Penyidik membantah membuat BAP dengan kekerasan dan intimidasi

Pengadilan Negeri Jayapura pada Rabu (8/1/2020) melanjutkan sidang pemeriksaan sejumlah perkara yang terkait dengan peristiwa amuk massa 29 Agustus 2019. - Jubi/Hengky Yeimo
Pengadilan Negeri Jayapura pada Rabu (8/1/2020) melanjutkan sidang pemeriksaan sejumlah perkara yang terkait dengan peristiwa amuk massa 29 Agustus 2019. – Jubi/Hengky Yeimo

Papua No. 1 News Portal | Jubi

Jayapura, Jubi – Pengadilan Negeri Jayapura pada Rabu (8/1/2020) melanjutkan sidang pemeriksaan sejumlah perkara yang terkait dengan peristiwa amuk massa 29 Agustus 2019. Majelis hakim yang diketuai Maria Sitanggang mendengar kesaksian saksi verbalisan penyidik Kepolisian Daerah Papua terkait dugaan kekerasan dan intimidasi oleh penyidik dalam pembuatan Berita Acara Pemeriksaan kasus amuk massa 29 Agustus 2019.

Read More

Dalam pemeriksaan saksi verbalisan pada Rabu itu, jaksa penuntut umum (JPU) Adrianus. Y Tomana menghadirkan dua saksi verbalisan, yaitu Haryono dan Sarwoko. Keduanya adalah penyidik pembantu yang melakukan pemeriksaan dan membuat Berita Acara Pemeriksaan (BAP) sejumlah perkara yang terkait amuk massa 29 Agustus 2019.

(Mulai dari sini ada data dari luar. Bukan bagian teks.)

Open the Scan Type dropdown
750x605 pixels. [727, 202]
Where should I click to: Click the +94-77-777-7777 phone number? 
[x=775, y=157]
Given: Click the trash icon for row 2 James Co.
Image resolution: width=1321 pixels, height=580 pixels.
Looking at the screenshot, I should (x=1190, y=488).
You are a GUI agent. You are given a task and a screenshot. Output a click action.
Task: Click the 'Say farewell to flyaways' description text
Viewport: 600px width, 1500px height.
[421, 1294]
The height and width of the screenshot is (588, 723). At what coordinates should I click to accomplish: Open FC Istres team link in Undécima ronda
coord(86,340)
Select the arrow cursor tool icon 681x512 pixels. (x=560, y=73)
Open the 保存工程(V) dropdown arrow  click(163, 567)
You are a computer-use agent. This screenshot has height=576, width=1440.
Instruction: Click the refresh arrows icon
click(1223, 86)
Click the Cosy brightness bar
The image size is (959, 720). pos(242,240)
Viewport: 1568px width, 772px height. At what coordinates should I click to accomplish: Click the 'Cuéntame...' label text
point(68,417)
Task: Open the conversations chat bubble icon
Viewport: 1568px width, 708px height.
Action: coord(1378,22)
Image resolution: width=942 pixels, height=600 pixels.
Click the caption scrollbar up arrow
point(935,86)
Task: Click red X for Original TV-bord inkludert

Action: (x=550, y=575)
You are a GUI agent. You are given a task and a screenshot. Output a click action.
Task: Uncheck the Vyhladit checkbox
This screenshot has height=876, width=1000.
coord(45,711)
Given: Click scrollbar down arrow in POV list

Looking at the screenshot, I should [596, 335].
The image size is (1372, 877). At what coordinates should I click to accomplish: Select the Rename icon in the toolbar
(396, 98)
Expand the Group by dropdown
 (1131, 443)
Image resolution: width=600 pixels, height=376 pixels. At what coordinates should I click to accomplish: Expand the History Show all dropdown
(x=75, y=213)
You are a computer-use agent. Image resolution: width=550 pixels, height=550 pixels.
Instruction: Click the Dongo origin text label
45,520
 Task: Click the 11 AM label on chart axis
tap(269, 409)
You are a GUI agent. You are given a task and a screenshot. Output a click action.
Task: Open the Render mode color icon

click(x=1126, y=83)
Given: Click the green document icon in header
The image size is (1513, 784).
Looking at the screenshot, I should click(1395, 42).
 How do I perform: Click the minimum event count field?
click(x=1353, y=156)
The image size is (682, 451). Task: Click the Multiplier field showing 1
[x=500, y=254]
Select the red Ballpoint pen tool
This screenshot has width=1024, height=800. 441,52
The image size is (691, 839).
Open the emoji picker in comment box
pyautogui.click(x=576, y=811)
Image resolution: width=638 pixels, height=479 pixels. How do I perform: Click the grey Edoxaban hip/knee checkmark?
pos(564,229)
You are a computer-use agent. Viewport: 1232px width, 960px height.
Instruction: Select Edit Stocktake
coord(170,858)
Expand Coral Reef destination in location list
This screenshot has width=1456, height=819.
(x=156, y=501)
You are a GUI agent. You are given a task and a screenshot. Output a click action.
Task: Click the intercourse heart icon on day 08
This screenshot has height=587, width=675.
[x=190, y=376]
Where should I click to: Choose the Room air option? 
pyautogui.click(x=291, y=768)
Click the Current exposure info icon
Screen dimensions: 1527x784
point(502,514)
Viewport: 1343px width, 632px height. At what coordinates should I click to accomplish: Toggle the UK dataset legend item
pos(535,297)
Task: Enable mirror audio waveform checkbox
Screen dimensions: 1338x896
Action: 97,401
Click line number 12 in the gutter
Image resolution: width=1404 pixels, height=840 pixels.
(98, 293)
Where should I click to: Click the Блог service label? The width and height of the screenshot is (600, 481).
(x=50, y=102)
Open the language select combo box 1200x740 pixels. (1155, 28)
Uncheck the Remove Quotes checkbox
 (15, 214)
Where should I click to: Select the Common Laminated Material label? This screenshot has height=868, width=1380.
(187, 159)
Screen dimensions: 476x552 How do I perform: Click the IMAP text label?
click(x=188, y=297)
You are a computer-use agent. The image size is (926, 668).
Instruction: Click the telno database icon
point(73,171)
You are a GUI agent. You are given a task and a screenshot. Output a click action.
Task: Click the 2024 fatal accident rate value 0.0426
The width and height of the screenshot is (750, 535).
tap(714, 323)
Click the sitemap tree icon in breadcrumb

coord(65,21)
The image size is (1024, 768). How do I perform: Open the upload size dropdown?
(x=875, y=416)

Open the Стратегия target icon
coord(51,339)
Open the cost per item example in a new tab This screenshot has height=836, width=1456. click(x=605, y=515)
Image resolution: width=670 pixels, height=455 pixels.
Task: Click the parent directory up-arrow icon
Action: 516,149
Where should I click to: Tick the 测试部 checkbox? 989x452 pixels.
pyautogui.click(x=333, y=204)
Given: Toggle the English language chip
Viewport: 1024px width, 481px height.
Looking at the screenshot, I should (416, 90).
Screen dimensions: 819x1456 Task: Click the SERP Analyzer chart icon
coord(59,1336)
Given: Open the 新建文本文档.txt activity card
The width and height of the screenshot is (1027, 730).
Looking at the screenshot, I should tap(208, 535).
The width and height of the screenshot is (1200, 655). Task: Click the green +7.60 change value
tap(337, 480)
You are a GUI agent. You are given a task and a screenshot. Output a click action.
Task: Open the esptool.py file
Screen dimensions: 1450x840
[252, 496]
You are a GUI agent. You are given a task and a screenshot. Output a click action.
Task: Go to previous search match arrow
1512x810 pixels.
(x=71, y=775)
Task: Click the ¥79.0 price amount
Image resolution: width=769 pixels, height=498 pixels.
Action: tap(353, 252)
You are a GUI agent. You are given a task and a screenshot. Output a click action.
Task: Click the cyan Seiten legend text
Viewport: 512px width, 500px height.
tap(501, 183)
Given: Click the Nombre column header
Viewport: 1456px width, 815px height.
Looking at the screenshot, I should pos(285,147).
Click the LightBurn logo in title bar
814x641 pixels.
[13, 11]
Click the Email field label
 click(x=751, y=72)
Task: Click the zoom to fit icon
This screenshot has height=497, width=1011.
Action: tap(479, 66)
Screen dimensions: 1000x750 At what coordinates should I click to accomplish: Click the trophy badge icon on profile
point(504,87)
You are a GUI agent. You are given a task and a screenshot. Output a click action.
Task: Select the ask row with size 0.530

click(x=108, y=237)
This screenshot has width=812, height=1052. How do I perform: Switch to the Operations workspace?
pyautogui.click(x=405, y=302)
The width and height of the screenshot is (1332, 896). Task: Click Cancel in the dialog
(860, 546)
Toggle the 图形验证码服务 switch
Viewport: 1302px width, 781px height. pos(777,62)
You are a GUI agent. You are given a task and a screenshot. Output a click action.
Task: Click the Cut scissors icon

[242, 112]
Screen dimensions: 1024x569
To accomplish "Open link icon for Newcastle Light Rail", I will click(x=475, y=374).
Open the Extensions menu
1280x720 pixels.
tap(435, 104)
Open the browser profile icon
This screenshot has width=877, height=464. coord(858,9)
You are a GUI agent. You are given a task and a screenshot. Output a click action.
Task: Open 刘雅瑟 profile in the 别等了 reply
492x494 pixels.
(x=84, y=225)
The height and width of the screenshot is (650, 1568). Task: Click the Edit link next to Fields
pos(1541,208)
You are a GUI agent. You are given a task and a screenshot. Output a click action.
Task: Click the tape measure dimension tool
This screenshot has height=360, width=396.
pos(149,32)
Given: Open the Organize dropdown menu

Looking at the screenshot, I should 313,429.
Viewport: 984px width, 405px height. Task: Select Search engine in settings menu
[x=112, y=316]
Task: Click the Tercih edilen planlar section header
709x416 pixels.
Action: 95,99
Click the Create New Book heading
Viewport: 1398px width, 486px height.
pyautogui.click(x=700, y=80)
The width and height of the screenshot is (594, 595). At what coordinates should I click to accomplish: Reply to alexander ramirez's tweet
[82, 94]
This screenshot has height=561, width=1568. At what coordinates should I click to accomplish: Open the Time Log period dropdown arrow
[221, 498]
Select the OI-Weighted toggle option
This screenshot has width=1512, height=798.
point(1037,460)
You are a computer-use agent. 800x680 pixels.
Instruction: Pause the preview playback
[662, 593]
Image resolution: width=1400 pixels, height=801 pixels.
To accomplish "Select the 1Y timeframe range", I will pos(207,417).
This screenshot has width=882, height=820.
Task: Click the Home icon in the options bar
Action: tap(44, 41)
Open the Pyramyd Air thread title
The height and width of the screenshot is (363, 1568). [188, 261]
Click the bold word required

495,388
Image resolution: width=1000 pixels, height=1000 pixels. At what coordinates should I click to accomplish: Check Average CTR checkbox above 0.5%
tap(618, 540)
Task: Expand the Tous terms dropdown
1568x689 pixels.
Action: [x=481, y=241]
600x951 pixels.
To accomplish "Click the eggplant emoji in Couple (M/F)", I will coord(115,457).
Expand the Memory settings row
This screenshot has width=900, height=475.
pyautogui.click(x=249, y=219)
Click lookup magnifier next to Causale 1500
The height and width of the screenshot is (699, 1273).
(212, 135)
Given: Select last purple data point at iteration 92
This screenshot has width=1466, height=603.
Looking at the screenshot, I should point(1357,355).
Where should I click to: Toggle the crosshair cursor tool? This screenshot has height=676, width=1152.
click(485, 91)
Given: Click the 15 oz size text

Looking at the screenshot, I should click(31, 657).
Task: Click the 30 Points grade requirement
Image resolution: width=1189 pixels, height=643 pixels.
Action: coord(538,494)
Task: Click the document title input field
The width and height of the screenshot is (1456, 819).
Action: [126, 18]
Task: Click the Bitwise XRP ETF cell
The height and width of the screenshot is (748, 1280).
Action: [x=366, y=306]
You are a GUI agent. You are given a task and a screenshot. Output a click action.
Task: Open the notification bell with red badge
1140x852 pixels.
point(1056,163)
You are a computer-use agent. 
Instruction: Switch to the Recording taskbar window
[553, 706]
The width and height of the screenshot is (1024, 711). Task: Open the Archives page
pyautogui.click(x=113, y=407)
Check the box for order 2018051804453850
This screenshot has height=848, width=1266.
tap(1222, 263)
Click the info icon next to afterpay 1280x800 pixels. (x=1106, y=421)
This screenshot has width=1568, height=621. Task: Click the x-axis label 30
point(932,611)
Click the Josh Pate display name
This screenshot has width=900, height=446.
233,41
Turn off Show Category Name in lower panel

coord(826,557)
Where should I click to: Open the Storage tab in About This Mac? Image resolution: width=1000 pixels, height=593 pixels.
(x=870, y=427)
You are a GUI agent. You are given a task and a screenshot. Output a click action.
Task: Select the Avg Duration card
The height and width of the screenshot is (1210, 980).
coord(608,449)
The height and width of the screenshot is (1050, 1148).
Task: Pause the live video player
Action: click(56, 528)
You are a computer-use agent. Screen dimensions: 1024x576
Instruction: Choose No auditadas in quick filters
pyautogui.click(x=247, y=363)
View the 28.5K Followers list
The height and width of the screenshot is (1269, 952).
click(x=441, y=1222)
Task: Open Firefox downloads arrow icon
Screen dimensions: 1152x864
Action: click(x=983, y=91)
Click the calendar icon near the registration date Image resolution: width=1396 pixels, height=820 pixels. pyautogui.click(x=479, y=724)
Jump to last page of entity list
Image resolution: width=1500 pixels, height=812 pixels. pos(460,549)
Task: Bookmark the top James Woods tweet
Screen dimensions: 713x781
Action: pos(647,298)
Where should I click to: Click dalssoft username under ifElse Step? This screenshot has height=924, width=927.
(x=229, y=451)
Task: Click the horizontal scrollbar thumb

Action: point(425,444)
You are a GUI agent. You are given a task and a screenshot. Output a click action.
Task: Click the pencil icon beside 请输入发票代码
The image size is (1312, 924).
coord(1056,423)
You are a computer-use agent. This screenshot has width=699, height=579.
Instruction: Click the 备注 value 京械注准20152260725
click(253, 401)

Saksi verbalisan Haryono menyatakan proses pembuatan BAP dilakukan dengan tanya-jawab antara dirinya dan terdakwa yang saat itu berstatus tersangka. Haryono menyatakan selaku penyidik pembantu dirinya mengajukan pertanyaan, yang kemudian dijawab terdakwa. Haryono menyatakan isi BAP itu sesuai dengan jawaban para terdakwa saat diperiksa sebagai tersangka kasus itu.

Ia menyatakan BAP selalu diberikan kepada para terdakwa, untuk dibaca ulang sebelum ditandatangani terdakwa. “Saya memberikan pertanyaan lalu dijawab oleh terdakwa. Jawaban yang diketik dalam BAP merupakan jawaban terdakwa,” katanya saat menjawab pertanyaan JPU.

Haryono menyatakan sebelum ia memeriksa terdakwa, ia memberi makan dan minum kepada mereka. Haryono juga menyatakan BAP yang disusunnya dibuat tanpa ada tekanan, intimidasi, ataupun kekerasan terhadap terdakwa. “Saat pemeriksaan tidak ada paksaan, intimidasi, atau kekerasan. Begitupun dalam mendatangani BAP, terdakwa melakukannya dalam keadaan bebas dan tidak ada paksaan,” katanya.

Saksi verbalisan menjelaskan bahwa dalam pemeriksaan ia mengingatkan agar para penyidik melakukan pemeriksaan dengan mengalir saja, mengikuti apa jawaban terdakwa. “Saya memperingati kepada penyidik yang memeriksa perkara, agar tidak boleh ada kekerasan. Saya melihat sendiri, selama pemeriksaan dan BAP tidak ada kekerasan yang dilakukan,” katanya.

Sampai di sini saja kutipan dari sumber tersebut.